▶ Text segment

☆ ☆ ☆ ☆

The great promise of precision oncology programs lies in the potential of linking the specific genomic features of a tumour, to therapies that can directly or indirectly target these. The ZERO Childhood Cancer Program (ZERO) is Australia’s national precision medicine program for childhood cancer. ZERO has demonstrated that precision guided therapy is associated with improved survival of children diagnosed with high-risk cancers, by identifying therapeutic options that would otherwise go unrecognised.
However, one of the roadblocks preventing use of these therapies is the common situation of finding a novel genomic feature that is suspected of being a cancer driver and of being targetable, or encountering more familiar oncogenic lesions in an atypical tumour context. In such instances, the lack of direct clinical experience or preclinical data about the biological and therapeutic significance of the lesion means that often, the targeted therapies are not used even when there is a chance the patient can benefit. These are lost therapeutic opportunities.

☆ ☆ ☆ ☆

▶ Extracted data
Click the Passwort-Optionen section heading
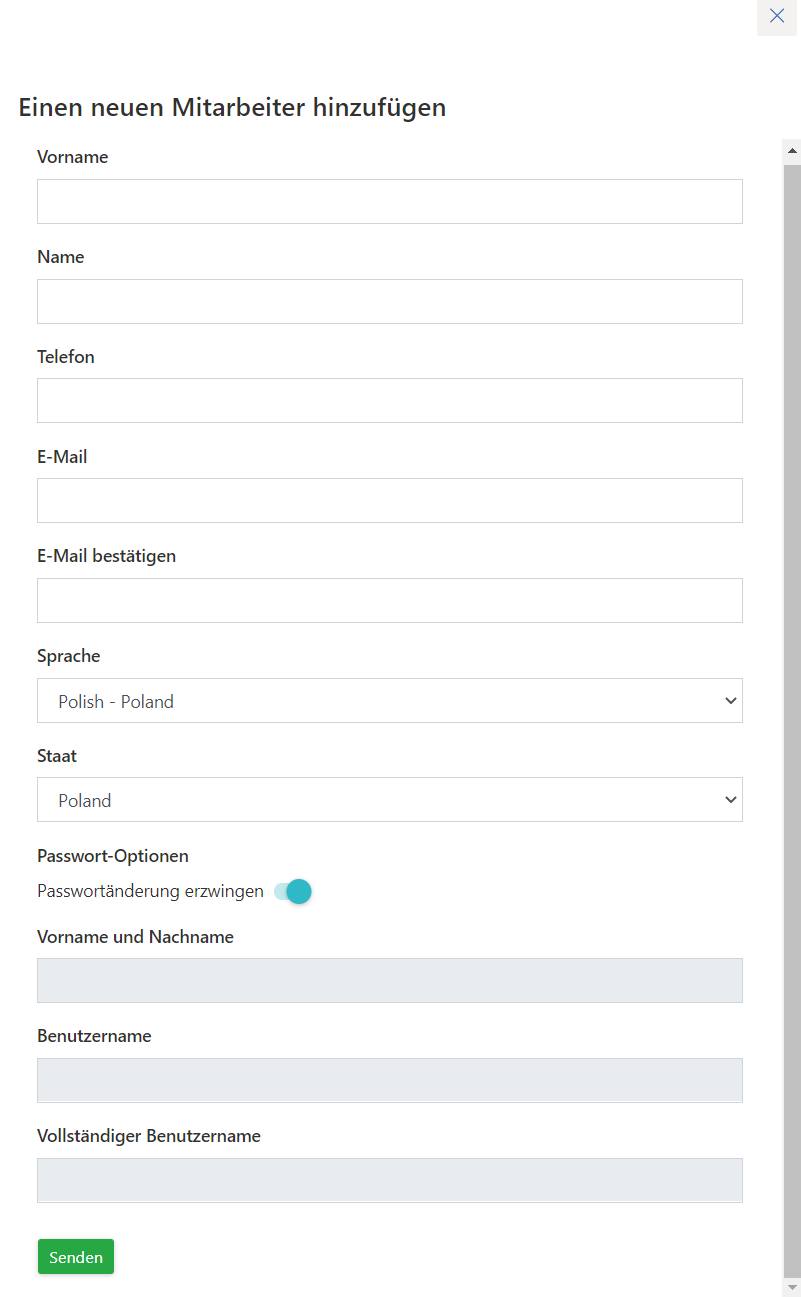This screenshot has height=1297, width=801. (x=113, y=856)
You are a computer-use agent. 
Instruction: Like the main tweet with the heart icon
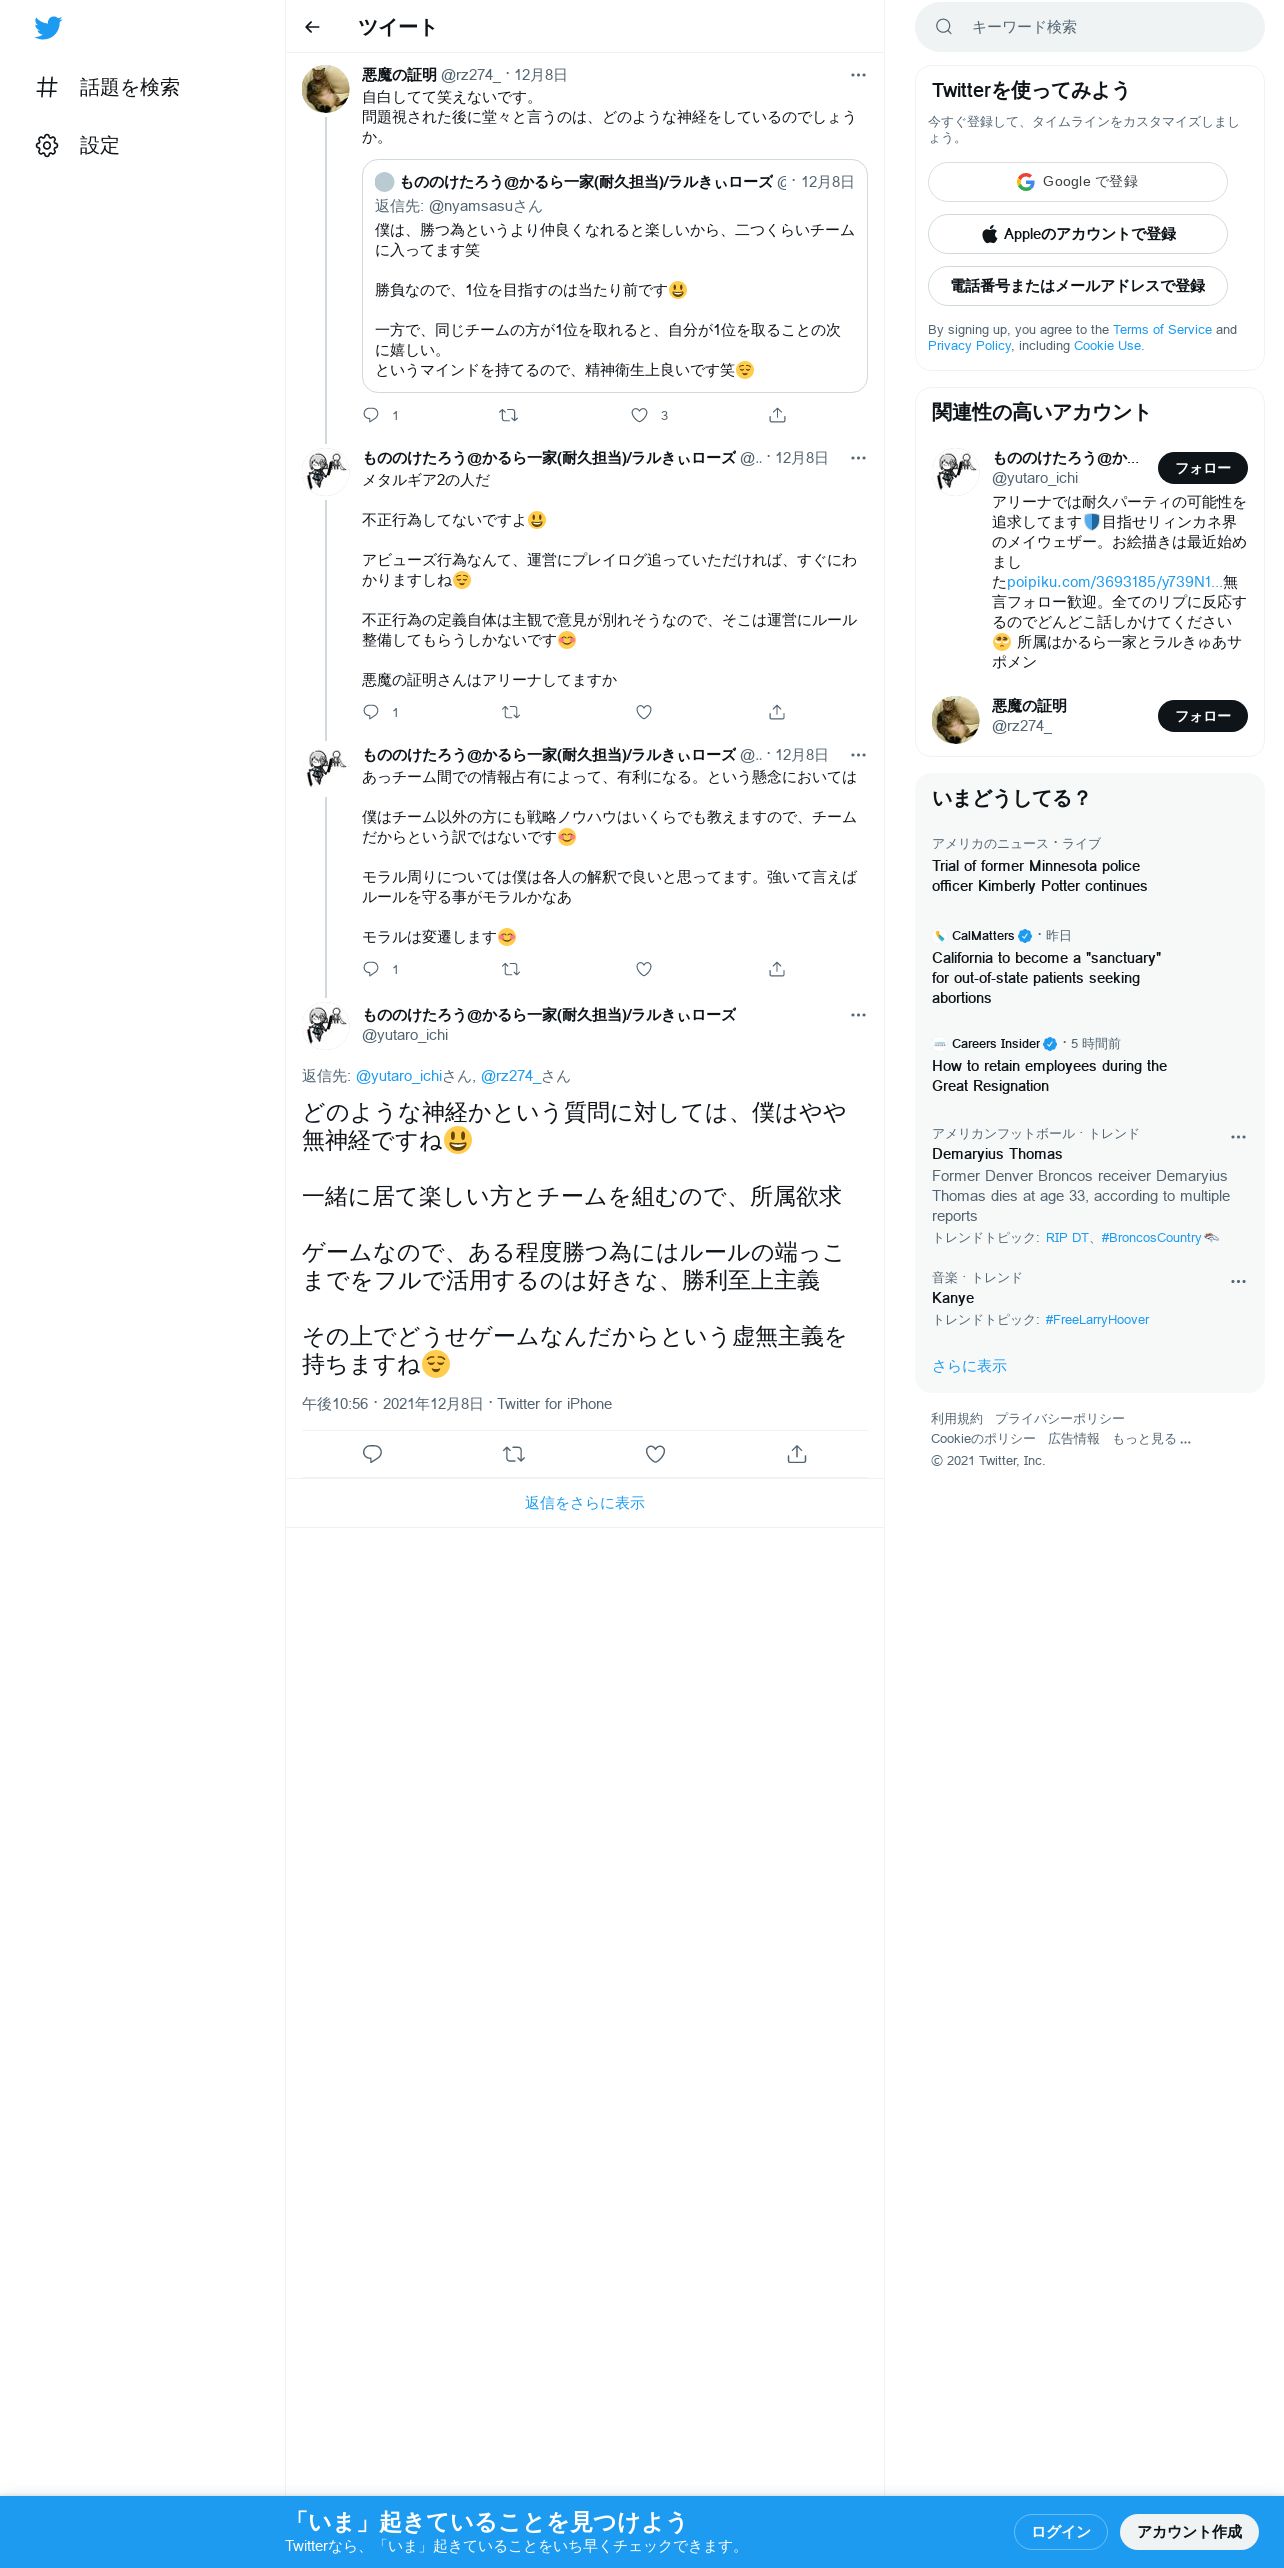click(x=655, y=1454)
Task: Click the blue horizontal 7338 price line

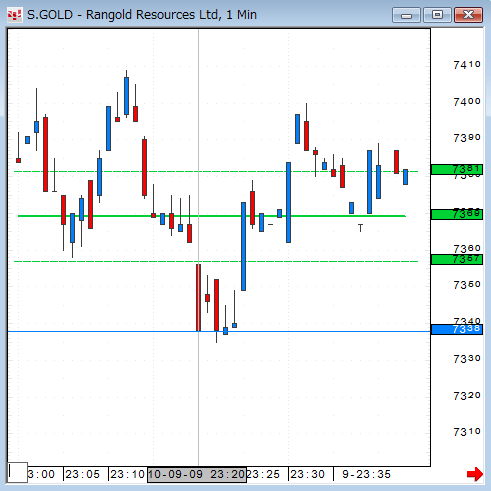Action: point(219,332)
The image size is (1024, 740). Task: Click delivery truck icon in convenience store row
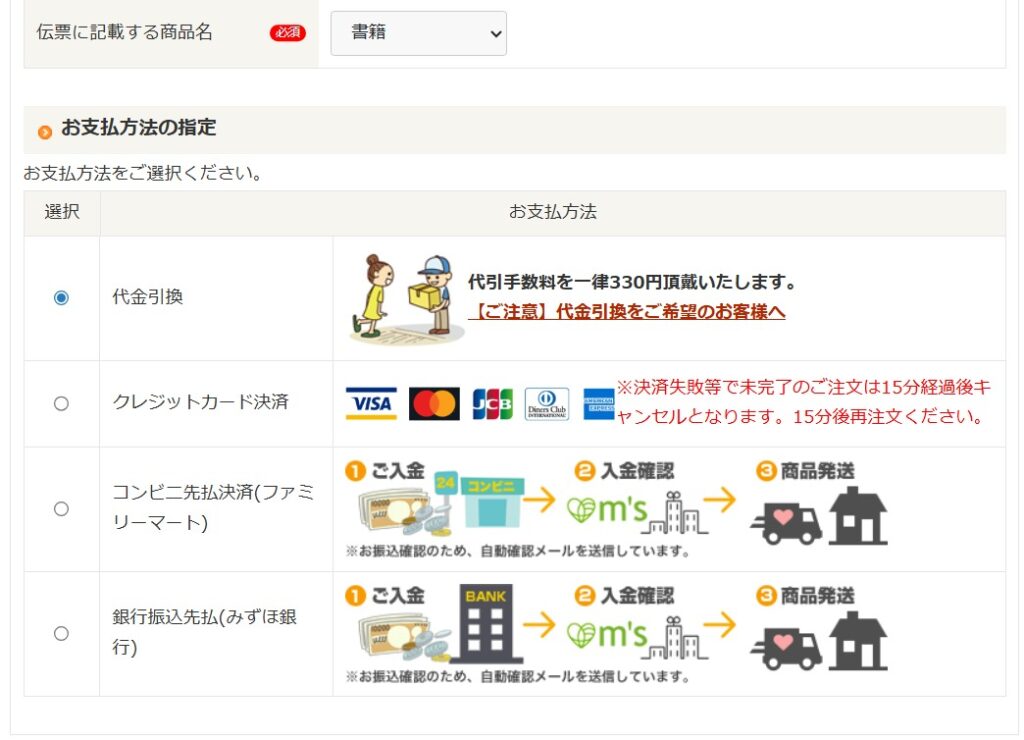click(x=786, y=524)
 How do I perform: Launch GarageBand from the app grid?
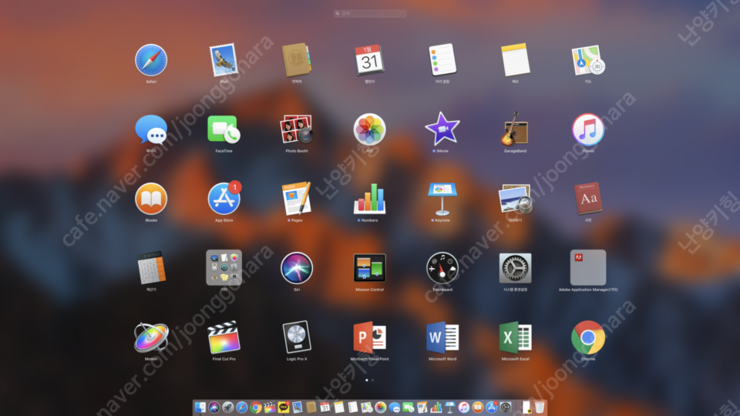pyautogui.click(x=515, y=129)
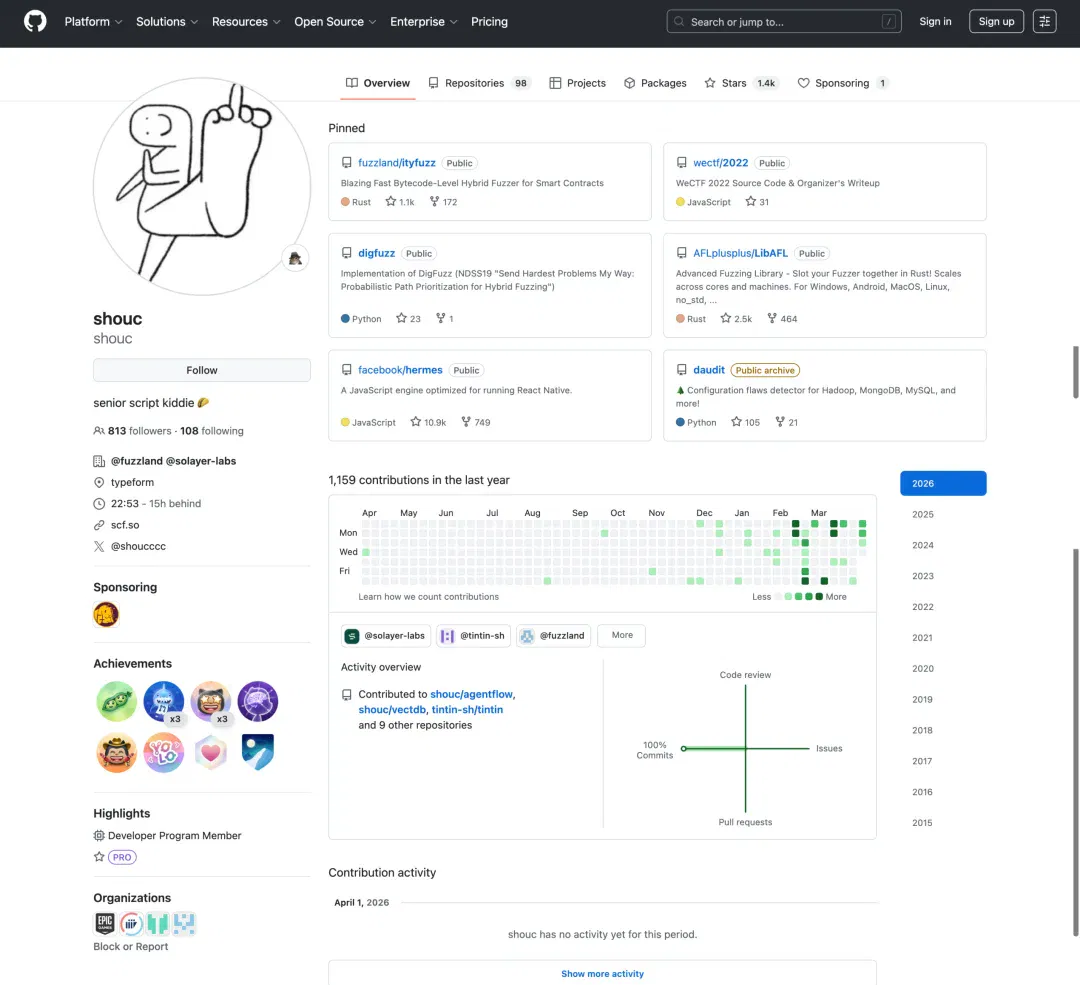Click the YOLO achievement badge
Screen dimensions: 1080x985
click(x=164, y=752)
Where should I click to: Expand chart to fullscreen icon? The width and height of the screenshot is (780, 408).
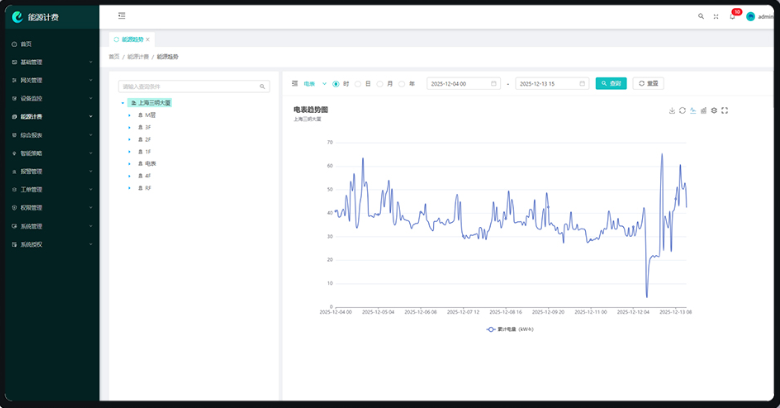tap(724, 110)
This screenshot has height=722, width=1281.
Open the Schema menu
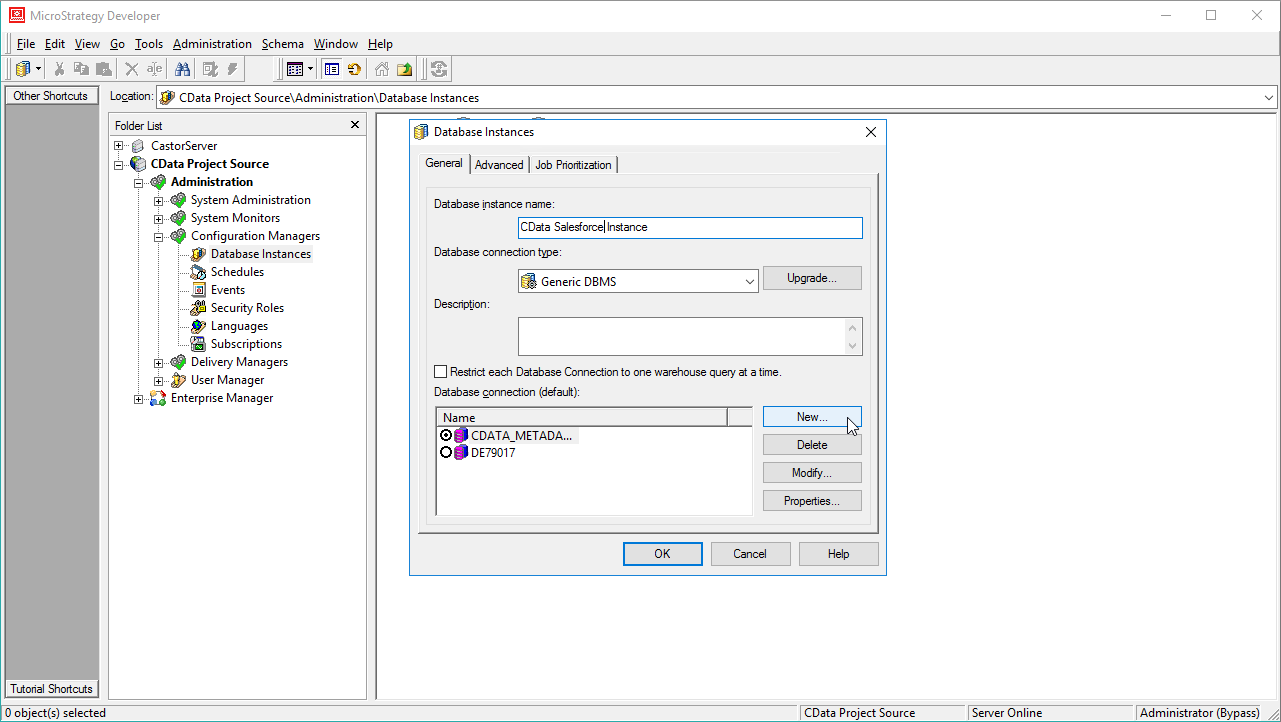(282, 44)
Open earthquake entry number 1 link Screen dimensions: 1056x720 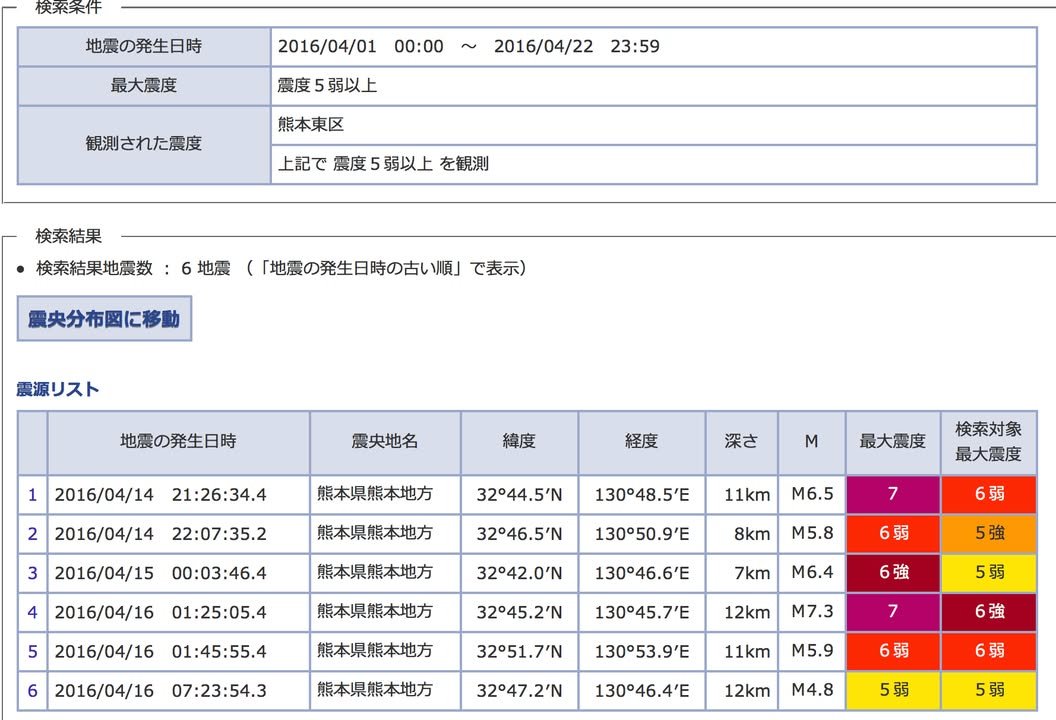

☆ ☆ ☆ ☆

▶ Questions
1) List, in order, every word in the passage on the ZERO Childhood Cancer Program that begins with "therap", giving each one with the word that comes directly before it.
2) Write out a section of the passage on the ZERO Childhood Cancer Program word for word, starting with "However, one of" and going on through "lost therapeutic opportunities.".
3) Continue the passage on the ZERO Childhood Cancer Program from the point where it stops.

▶ Answers for each item
1)
to therapies
guided therapy
identifying therapeutic
these therapies
and therapeutic
targeted therapies
lost therapeutic

2)
However, one of the roadblocks preventing use of these therapies is the common situation of finding a novel genomic feature that is suspected of being a cancer driver and of being targetable, or encountering more familiar oncogenic lesions in an atypical tumour context. In such instances, the lack of direct clinical experience or preclinical data about the biological and therapeutic significance of the lesion means that often, the targeted therapies are not used even when there is a chance the patient can benefit. These are lost therapeutic opportunities.

3)
One way to address this issue is to establish an experimental program that can rapidly develop models to study individual genomic lesions and determine, at the bench, whether a genetic aberration is oncogenic and how it can be therapeutically targeted. This will be illustrated using unique variants encountered in the ZERO program, and how studying rare or individual variants still provides more general insights into the biology of childhood cancers and the use of targeted therapies. Moreover, we contend that understanding the biology of rare or individual mutations can recover lost therapeutic opportunities, providing clinicians and families with more information on which to base treatment decisions.